Many thanks to all the Gatekeeper testers.  Without their help and patience Gatekeeper couldn’t have been made even remotely as reliable and trouble-free as it is.

Scott R. Anderson
Dale M. Arends
J. D. Sterling Babcock
Steve Baumgarten
David A. Belsley
Joseph S. Bermudez Jr.
Sunil Bhatla
Thomas R. Blake
James Blieden
Jonathan Brecher
Daniel Buchan
Richard C. Cardona
Ian Chai
Philippe Chatalic
Andrew Dater
Brian L. Donnell
Jonathan Duke
Jim Elliott
Bill Engels
Zbigniew Fiedorowicz
Peter Galko
David A. Grayson
Ben Goren
Marcus Harvey
Jay Hirsh
Steve Holden
Kirk Holub
Rick Home
Dan Hugo
Fred Iannelli II
John Im
David Inman
William G. Innanen
Andrew E. Johnson
Chris Jones
Vahe Kassardjian
Kendrick Killian
Edgar Knapp
Dick Kriss
Dave Lee
Andrew J. Mason
Masato Ogawa
Doc O’Leary
Dave Platt
Fabian Ramirez
Peter John Roberts
Nick Rothwell
Robert Rubinoff
Howard Shubs
Robert Stewart
Michael Stovsky
Mike Weasner
Thomas Willett
Ed Wright
David Zatz
David R. Zinkin
Sam Zschokke

I would also like to thank all the people around the world who have sent me problem reports at one time or another.
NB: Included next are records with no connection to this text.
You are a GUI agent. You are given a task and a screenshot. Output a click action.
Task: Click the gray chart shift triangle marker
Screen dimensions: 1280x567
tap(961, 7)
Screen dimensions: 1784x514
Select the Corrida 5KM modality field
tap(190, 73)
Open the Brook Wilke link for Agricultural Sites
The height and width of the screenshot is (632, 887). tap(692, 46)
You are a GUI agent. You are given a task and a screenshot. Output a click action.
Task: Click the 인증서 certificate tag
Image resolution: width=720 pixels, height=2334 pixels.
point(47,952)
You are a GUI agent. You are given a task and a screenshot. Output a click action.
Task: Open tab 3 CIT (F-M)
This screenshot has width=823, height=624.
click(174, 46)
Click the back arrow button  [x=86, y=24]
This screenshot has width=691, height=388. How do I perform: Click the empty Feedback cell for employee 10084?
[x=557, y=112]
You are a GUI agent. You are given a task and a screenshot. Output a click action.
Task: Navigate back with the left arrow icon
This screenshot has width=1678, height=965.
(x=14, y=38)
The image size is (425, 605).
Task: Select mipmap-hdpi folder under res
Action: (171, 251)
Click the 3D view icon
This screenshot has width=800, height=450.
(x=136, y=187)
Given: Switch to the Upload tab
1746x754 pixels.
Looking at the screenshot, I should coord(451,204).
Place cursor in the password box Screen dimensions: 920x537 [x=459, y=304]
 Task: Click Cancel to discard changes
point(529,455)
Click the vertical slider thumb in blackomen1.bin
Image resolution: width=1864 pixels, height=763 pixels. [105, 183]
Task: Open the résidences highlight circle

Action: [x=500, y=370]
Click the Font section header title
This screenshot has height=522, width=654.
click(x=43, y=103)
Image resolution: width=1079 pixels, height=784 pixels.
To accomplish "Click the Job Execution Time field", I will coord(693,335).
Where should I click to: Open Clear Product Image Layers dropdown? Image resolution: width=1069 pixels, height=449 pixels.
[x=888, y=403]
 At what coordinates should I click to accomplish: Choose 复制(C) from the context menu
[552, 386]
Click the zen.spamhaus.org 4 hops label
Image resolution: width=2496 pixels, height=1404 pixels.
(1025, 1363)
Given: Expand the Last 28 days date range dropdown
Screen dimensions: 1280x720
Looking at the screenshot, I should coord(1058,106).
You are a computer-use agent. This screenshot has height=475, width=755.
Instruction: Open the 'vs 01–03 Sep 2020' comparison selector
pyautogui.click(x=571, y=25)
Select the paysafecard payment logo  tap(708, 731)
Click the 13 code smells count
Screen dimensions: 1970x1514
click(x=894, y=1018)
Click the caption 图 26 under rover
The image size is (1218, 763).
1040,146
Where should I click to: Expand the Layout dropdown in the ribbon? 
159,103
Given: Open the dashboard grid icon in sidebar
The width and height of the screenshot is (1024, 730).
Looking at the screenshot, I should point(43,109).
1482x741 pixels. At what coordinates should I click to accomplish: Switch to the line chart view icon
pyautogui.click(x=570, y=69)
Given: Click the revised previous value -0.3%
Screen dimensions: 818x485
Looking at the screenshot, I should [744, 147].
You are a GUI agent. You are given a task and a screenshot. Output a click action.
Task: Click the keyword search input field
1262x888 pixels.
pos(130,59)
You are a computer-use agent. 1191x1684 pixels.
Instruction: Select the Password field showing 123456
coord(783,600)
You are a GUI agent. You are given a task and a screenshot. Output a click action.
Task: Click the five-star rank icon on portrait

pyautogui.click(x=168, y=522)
Unfortunately, there’s just no testing ground quite like the real world. There are too many people to list (and, in fact, too many to keep track of), but they know who they are. Thanks to all.

Special thanks go to Zbigniew Fiedorowicz for all his suggestions, criticisms and proddings.

Thanks to Ken McLeod for his translation of the original ShowINIT code into THINK C. There’s only a few lines of his code left in Gatekeeper’s ShowINIT implementation, but I’m glad I had that code from which to work. Patrick C. Beard’s code was also helpful, but none of it survives into this implementation.

Gatekeeper and Gatekeeper Aid were built with version 5.0.2 of THINK C.



DISCLAIMER

My employer is in no way responsible for – or even remotely involved with – the Gatekeeper project.